Directions
Print, word for word, the line containing "You are a computer-use" and all lines beneath it to the end of the entries below. Pictures do not belong in the copy.

Input data
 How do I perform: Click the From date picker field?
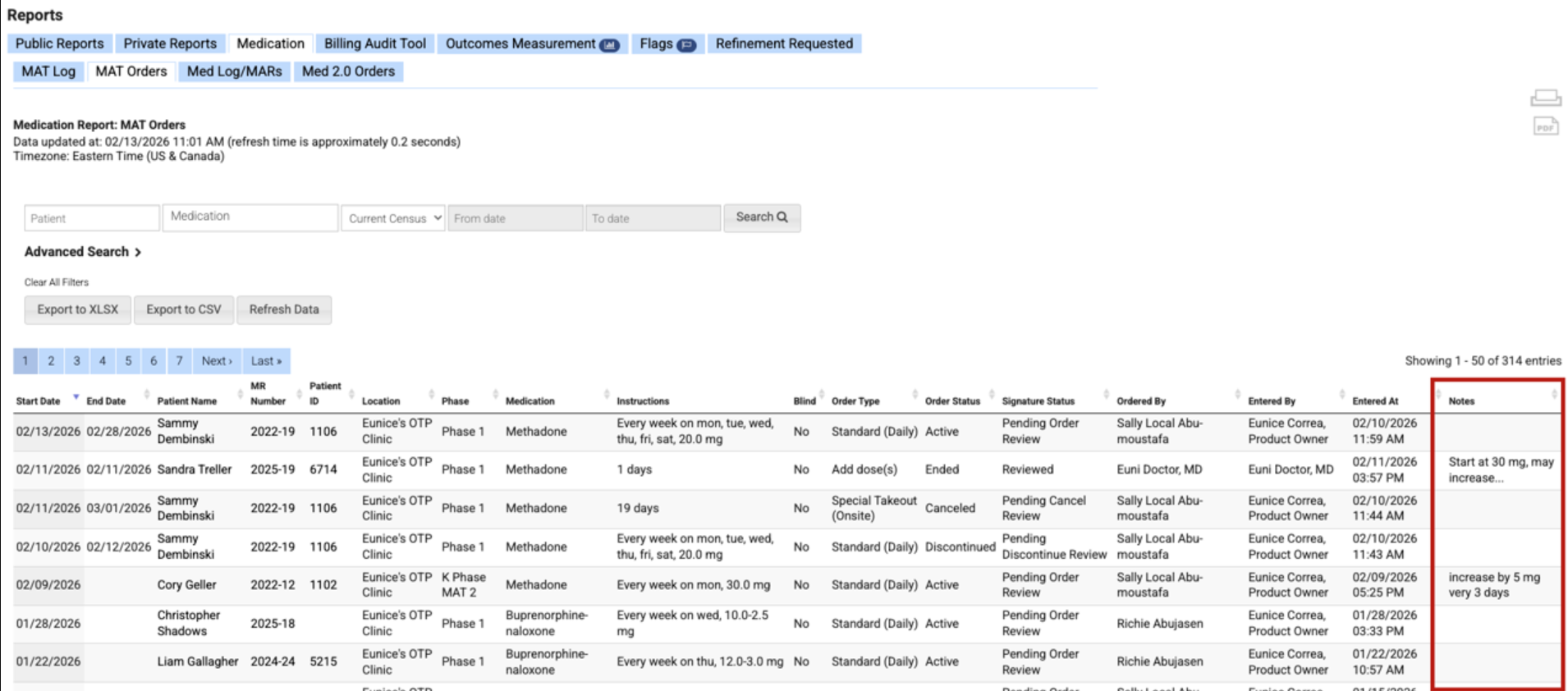point(515,218)
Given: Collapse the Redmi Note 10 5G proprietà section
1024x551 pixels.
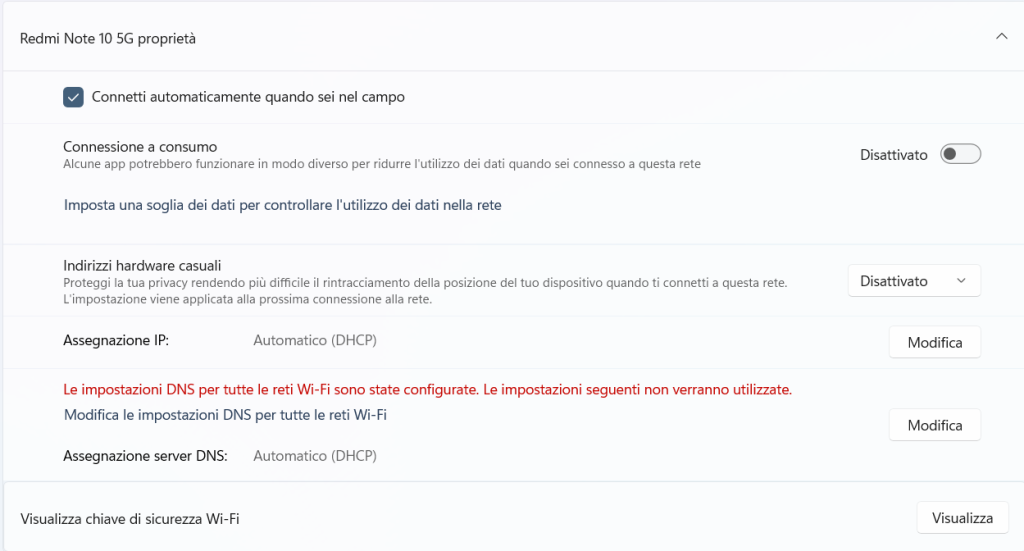Looking at the screenshot, I should 1001,37.
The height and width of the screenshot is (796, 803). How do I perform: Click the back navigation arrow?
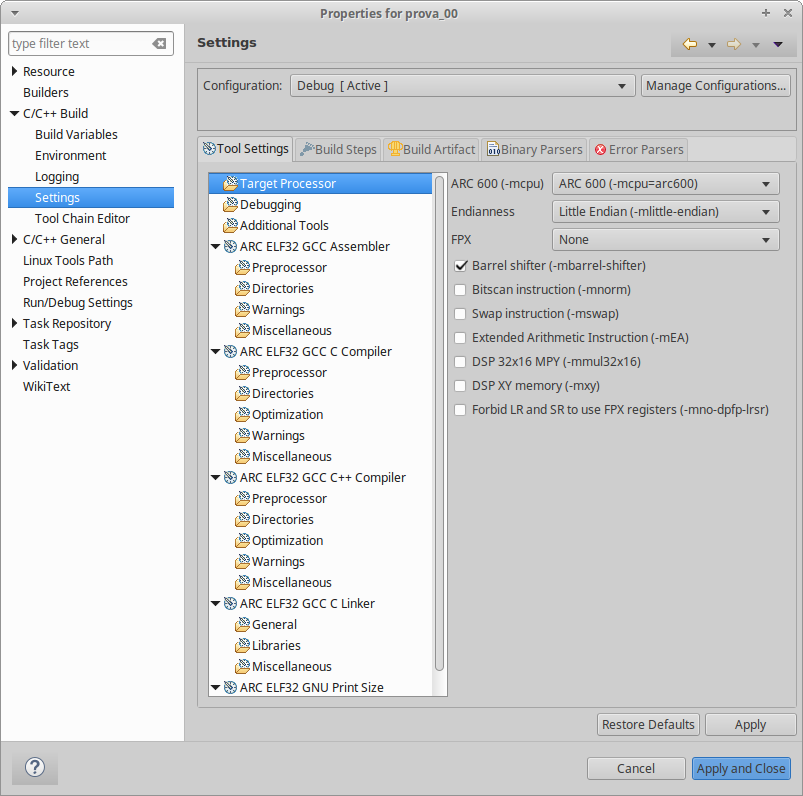coord(690,44)
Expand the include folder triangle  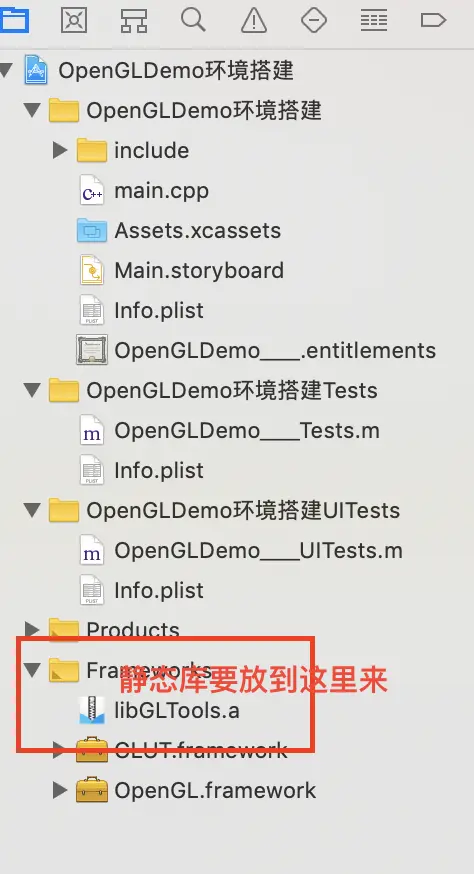pos(60,150)
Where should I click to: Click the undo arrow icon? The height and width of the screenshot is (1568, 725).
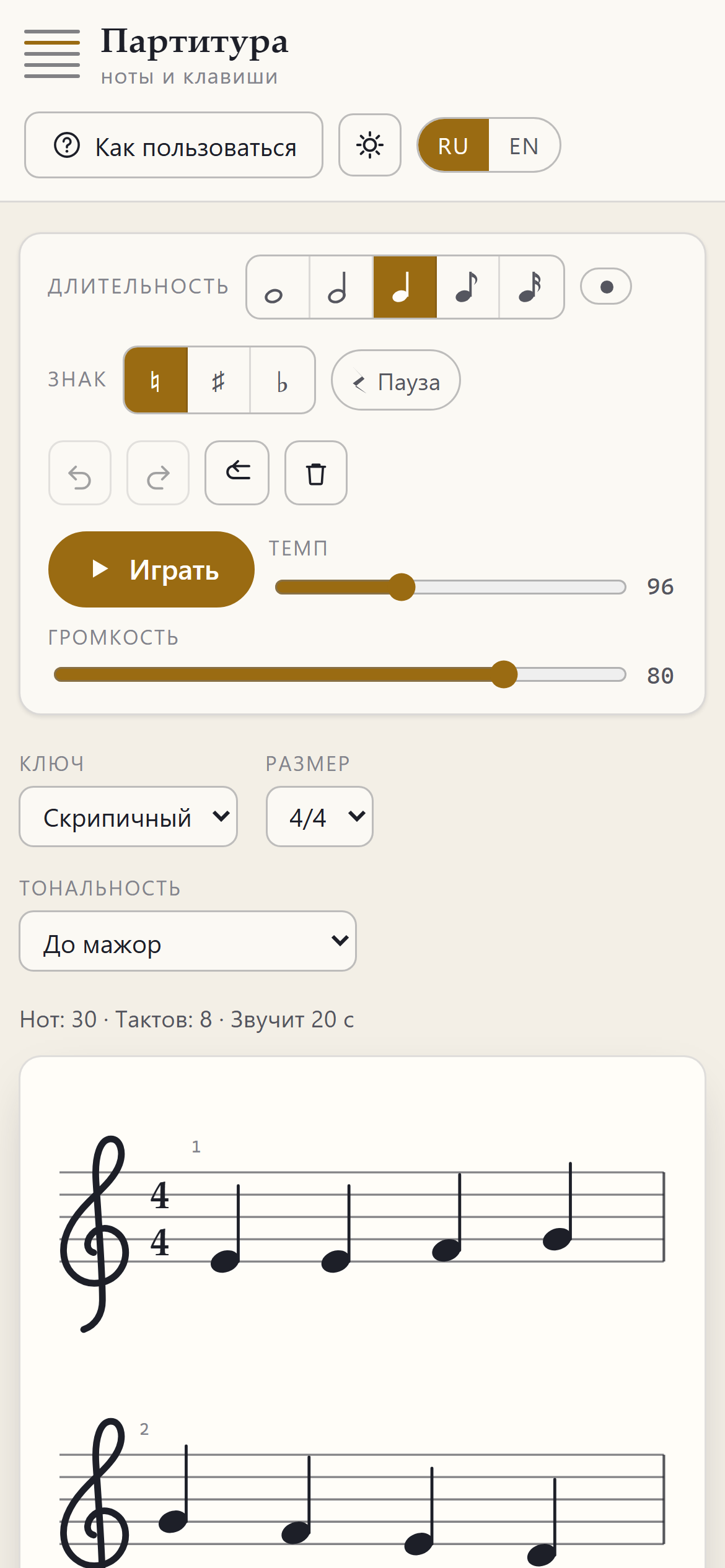pyautogui.click(x=80, y=473)
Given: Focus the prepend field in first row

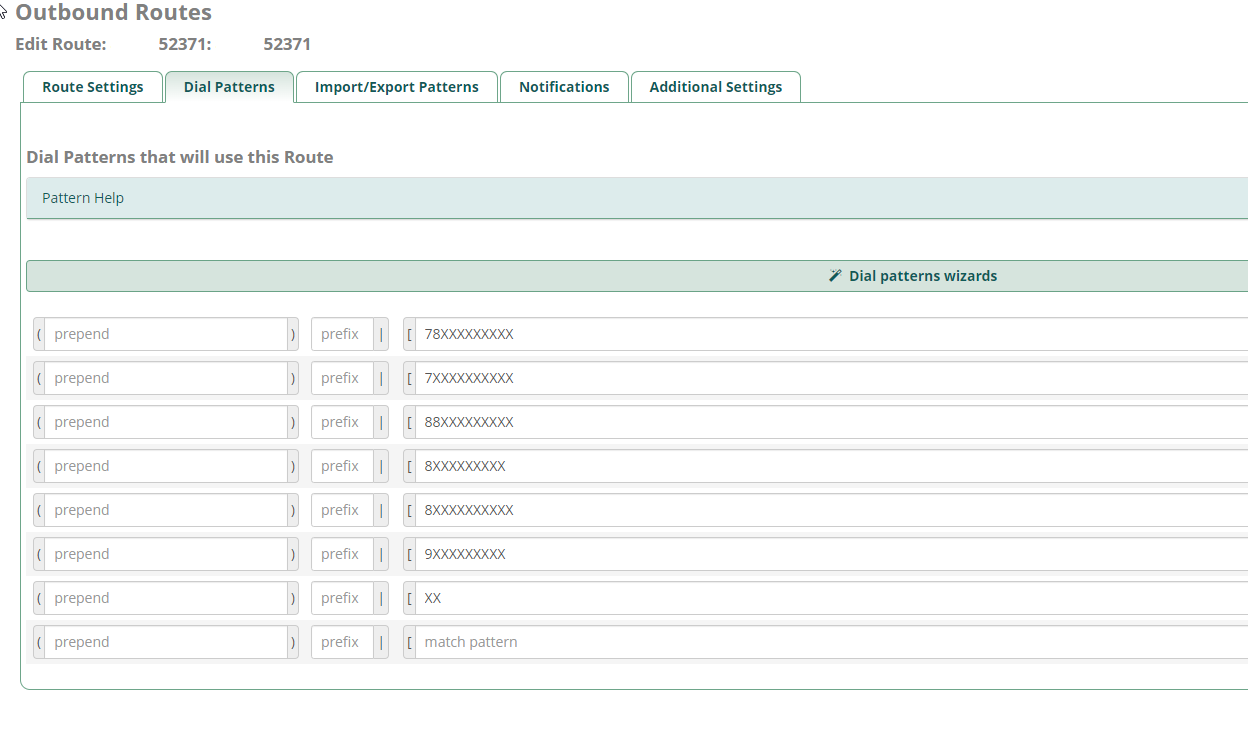Looking at the screenshot, I should [x=166, y=334].
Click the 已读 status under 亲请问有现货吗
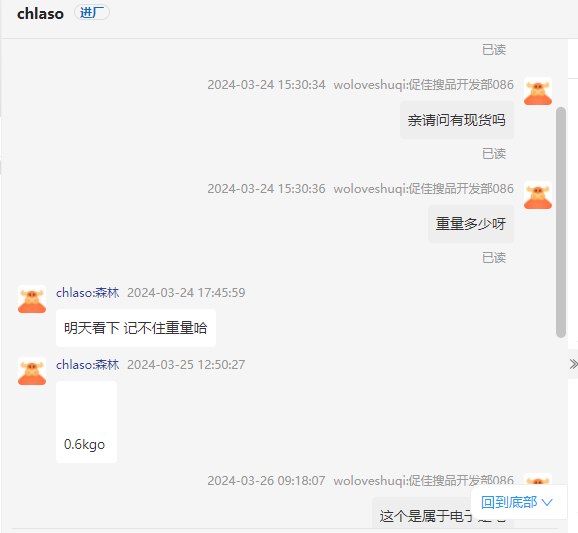 (494, 154)
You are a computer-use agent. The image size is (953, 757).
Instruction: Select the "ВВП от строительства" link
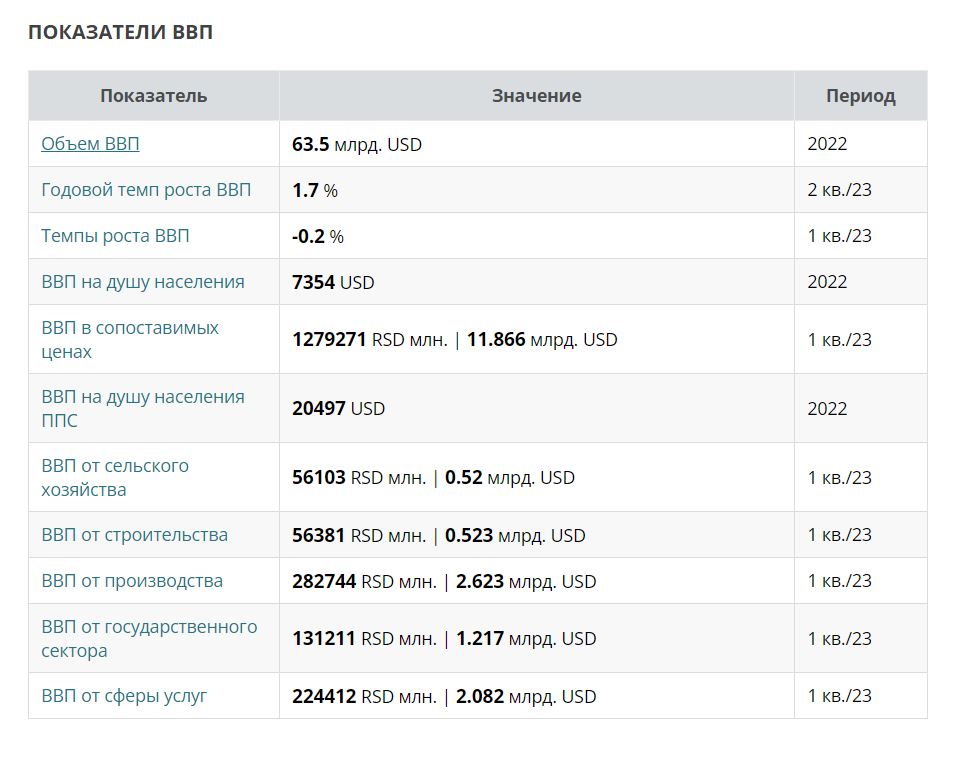134,535
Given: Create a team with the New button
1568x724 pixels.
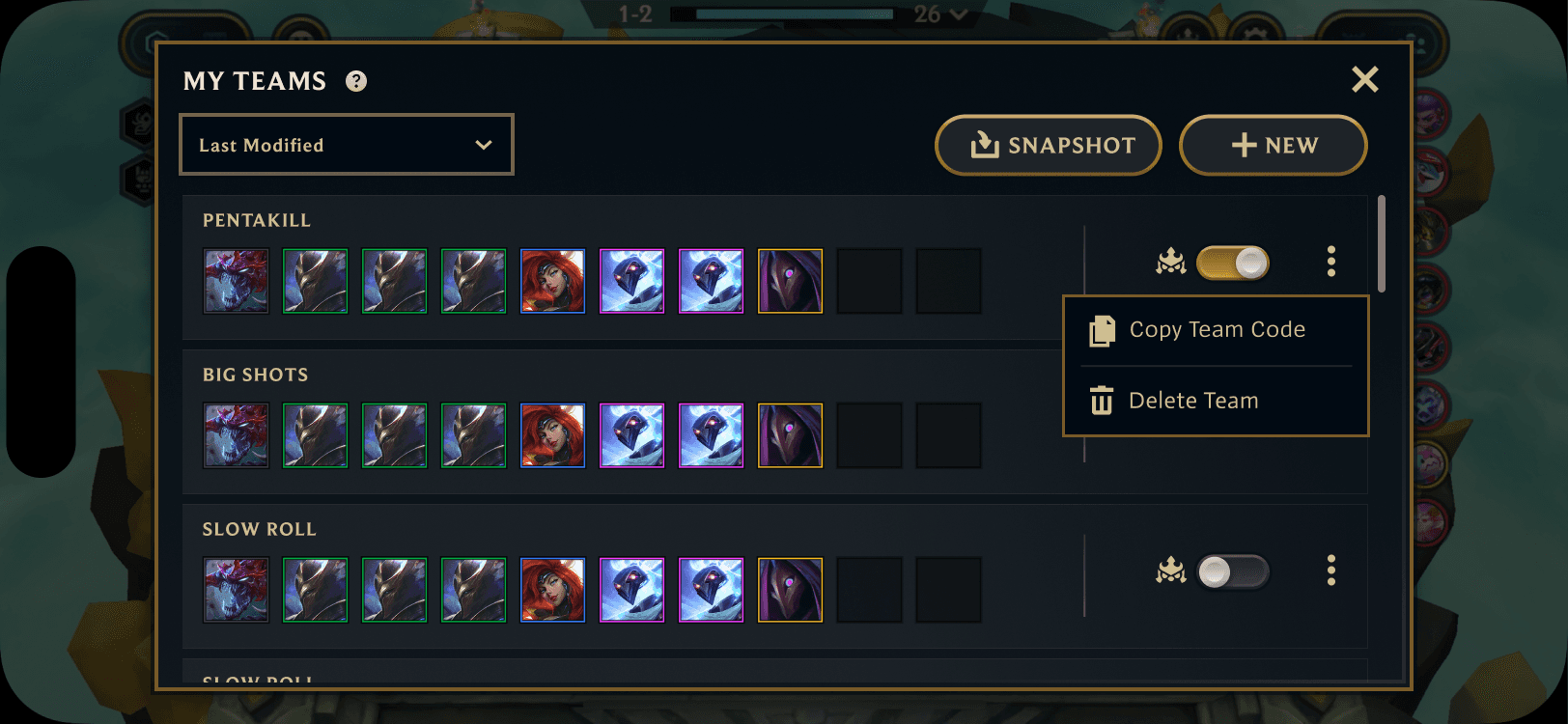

Solution to this task
You are a computer-use agent. The image size is (953, 757).
Instruction: Select the "ВВП от строительства" link
134,535
Given: Create a team with the New button
1568x724 pixels.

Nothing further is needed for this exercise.